British pound rises on reports that the UK government will

British pound rises on reports that the UK government will reverse cuts in the top tax rate

British Chancellor Kwasi Kwarteng outside 10 Downing Street. The UK will cap electricity and gas costs for businesses.

Rob Pinney | News from Getty Images | Getty Images

The cuts were poorly received by financial markets, and abolishing the 45 per cent tax paid on incomes over £150,000 ($166,770) was also seen as politically toxic as Britons cope with a cost-of-living crisis.

With the ruling Conservative Party plummeting in opinion polls since the announcement, in a rare move also drawn criticism from the International Monetary Fund, several of its own politicians have spoken out against the proposals.

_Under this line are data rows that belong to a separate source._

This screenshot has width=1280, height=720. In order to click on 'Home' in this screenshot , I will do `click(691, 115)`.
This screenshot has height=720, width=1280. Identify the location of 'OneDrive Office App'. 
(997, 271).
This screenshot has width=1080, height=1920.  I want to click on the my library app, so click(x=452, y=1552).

Grant Shapps, the former transport secretary, said in a BBC interview on Monday morning that reversing the top-rate tax cut was a “reasonable response” because a tax cut for “the people who need it least… is kind of irritating to people.” which was unsustainable.”

It marks a major and humiliating about-face for new Prime Minister Liz Truss, who as late as Sunday insisted she was “absolutely committed” to the cut.

She also announced that the decision had been made by Kwarteng and had not been communicated to her entire cabinet. The plan would have given the country’s 660,000 top earners an average annual gain of £10,000, the Treasury had said.